Task prompt:
Below are the records; pull every line that includes "will".

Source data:
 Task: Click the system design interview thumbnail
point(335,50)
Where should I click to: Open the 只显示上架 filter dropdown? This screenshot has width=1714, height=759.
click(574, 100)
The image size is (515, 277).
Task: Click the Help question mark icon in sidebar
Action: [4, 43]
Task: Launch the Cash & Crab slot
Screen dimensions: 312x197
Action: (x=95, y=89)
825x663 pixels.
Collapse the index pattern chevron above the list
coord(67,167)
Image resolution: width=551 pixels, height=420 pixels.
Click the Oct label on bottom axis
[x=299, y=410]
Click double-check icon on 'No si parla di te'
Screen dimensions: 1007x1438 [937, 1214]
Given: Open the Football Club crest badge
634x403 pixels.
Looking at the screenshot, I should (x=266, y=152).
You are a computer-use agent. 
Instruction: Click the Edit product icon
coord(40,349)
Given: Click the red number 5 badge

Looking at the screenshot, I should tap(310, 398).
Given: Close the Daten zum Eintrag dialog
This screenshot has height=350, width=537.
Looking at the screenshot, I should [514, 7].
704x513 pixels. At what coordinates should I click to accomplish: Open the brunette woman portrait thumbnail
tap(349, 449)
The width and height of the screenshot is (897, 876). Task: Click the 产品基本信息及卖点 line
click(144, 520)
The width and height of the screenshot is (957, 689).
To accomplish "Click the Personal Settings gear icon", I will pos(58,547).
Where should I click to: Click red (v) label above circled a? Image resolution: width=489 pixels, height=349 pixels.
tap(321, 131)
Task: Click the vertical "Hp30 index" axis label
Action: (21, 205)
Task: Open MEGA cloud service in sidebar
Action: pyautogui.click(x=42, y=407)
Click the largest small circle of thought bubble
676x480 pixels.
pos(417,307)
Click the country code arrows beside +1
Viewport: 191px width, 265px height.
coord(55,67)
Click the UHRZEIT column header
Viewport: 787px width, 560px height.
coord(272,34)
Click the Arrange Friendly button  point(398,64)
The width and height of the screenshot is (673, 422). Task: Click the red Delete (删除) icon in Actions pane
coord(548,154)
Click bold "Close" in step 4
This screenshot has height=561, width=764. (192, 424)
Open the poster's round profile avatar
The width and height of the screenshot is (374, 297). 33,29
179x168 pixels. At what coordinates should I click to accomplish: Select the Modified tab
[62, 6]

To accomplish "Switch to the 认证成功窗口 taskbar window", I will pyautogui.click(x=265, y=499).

Your response:
To accomplish "Click the Personal Settings gear icon", I will pos(58,547).
To accomplish "Switch to the 认证成功窗口 taskbar window", I will pyautogui.click(x=265, y=499).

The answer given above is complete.